*** Extracted records ***

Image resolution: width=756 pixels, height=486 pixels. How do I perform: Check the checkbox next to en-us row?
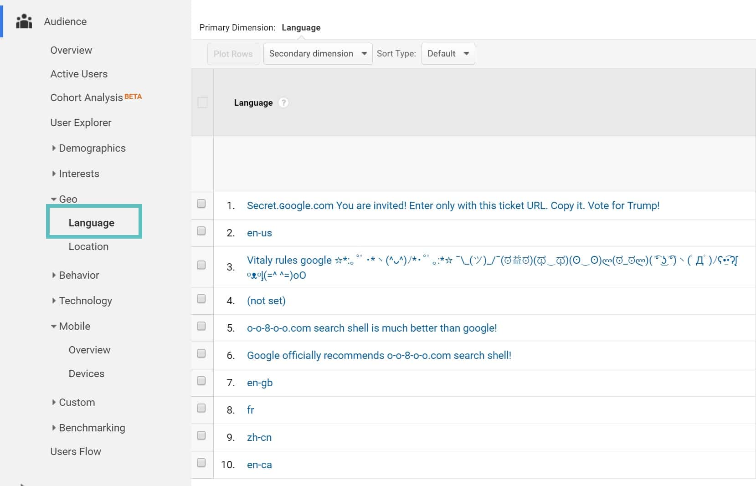coord(201,230)
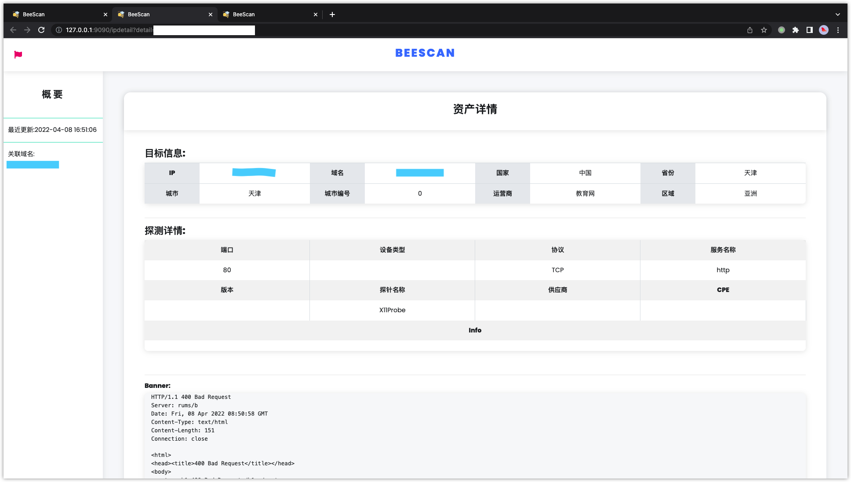Click the BEESCAN logo title
The width and height of the screenshot is (851, 482).
coord(425,53)
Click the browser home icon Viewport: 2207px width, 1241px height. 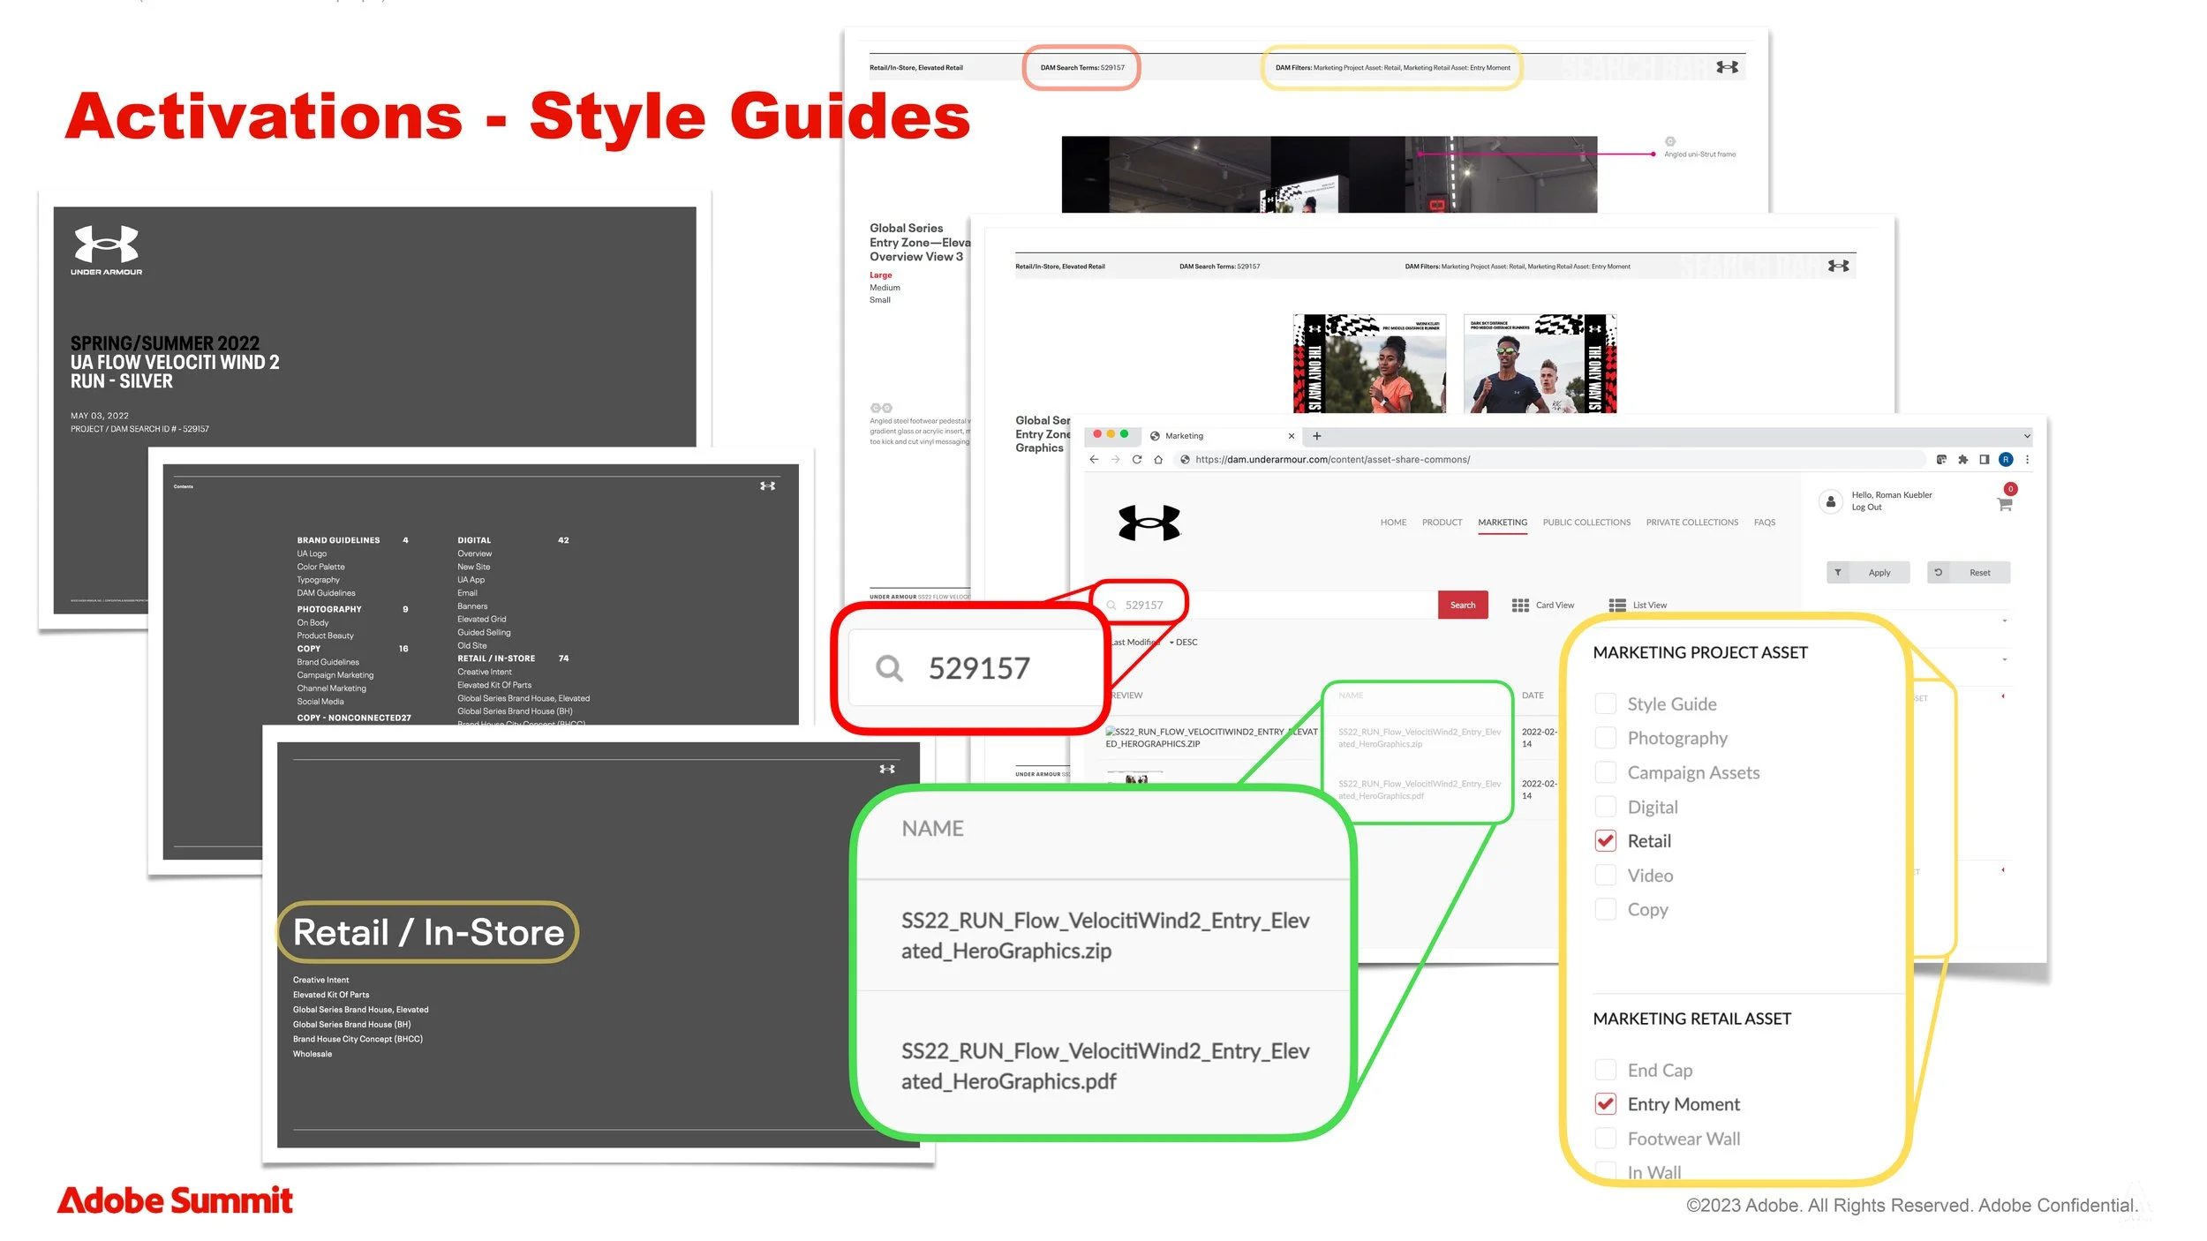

*** End of Extracted records ***

What you are asked to do: Reproduce the data word for word, excluding its pictures.

Written reply:
Image resolution: width=756 pixels, height=486 pixels. How do I perform: Check the checkbox next to en-us row?
coord(201,230)
Click the BEESCAN logo title
The width and height of the screenshot is (851, 482).
coord(425,53)
Click the browser home icon Viewport: 2207px width, 1241px height. 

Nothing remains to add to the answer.